PerfMemPlus: A Tool for Automatic Discovery of Memory Performance Problems
Performance Analysis and Optimization
TimeTuesday, June 18th1:45pm - 2:15pm CEST
LocationAnalog 1, 2
DescriptionIn high-performance computing many performance problems are caused by the memory system. Because such performance bugs are hard to identify, analysis tools play an important role in performance optimization.
Today’s processors offer feature-rich performance monitoring units with support for instruction sampling but existing tools only partially use this data.
Previously, performance counters were used to measure the memory bandwidth.
But the attribution of high bandwidth to source code has been difficult and imprecise.

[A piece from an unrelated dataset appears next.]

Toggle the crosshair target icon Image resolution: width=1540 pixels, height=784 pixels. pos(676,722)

We introduce a novel method for identifying performance degrading bandwidth usage and attributing it to specific objects and source code lines.

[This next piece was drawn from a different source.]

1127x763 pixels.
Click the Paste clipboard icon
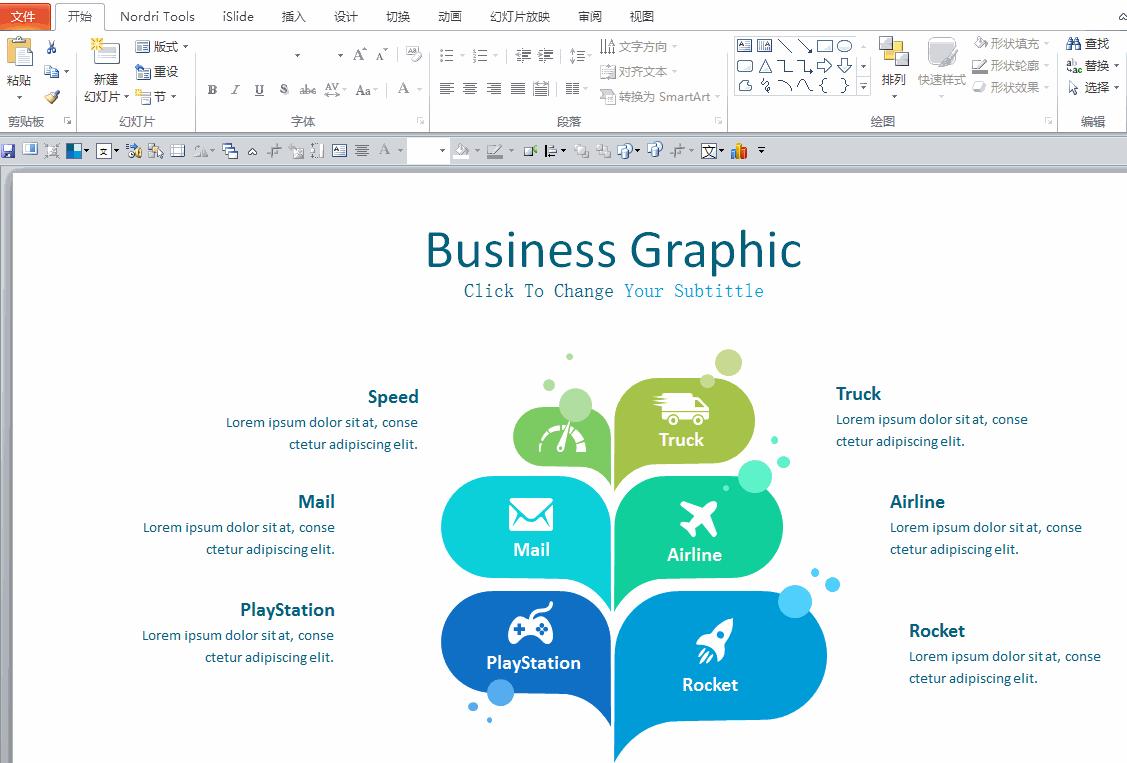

This paper also introduces a new method for false sharing detection.
It can differentiate false and true sharing, identify objects and source code lines where the accesses to falsely shared objects are happening.
It can uncover false sharing, which has been overlooked by previous tools.

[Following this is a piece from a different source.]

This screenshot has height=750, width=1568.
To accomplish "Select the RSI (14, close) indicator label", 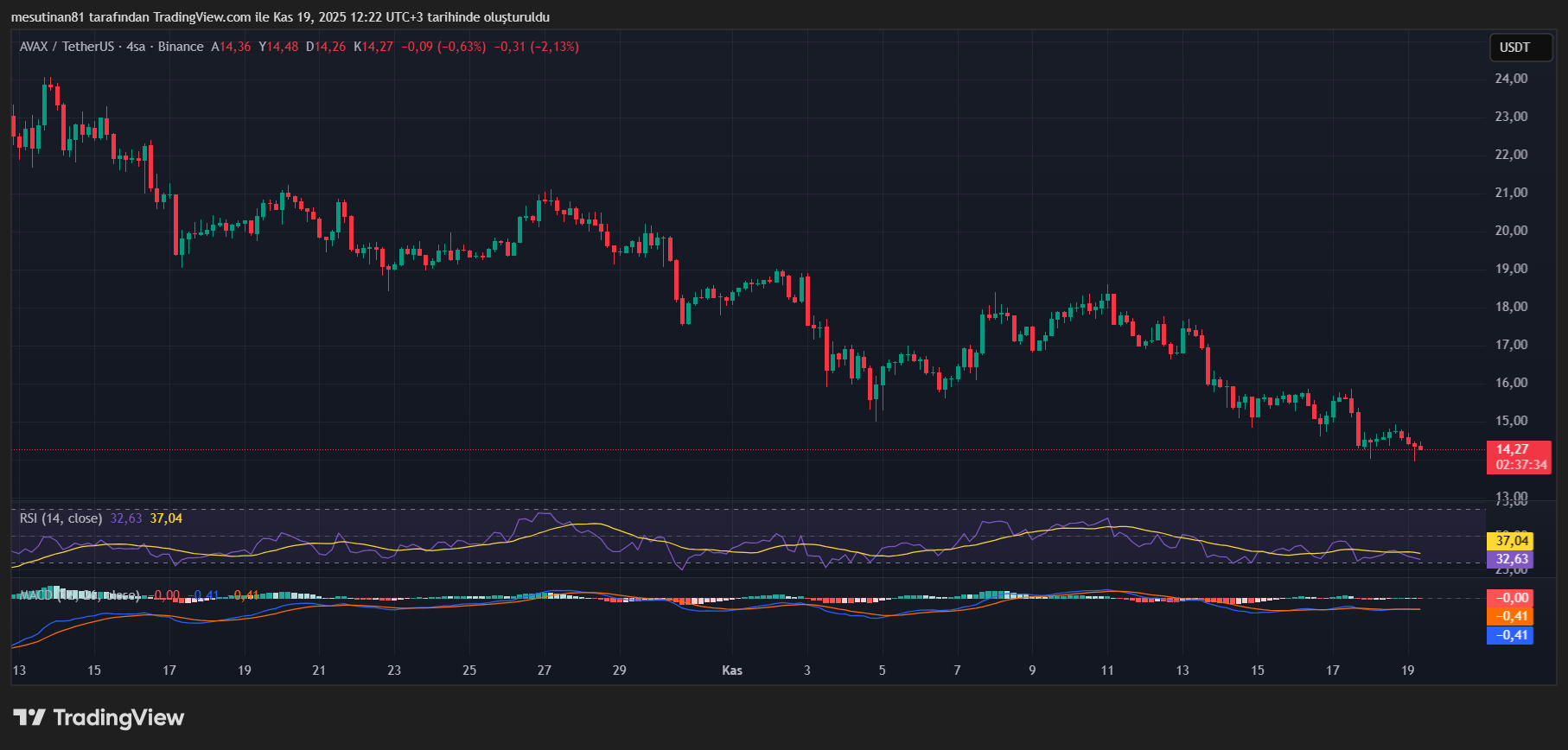I will tap(61, 518).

PerfMemPlus automatically reports those issues by using instruction sampling data captured with a single profiling run.
This simplifies the tedious search for the location of performance problems in complex code.
The tool design is simple, provides support for many existing and upcoming processors and the recorded data can be easily used in future research.
We show that PerfMemPlus can automatically report performance problems without producing false positives.
Additionally, we present case studies that show how PerfMemPlus can pinpoint memory performance problems in the PARSEC benchmarks and machine learning applications.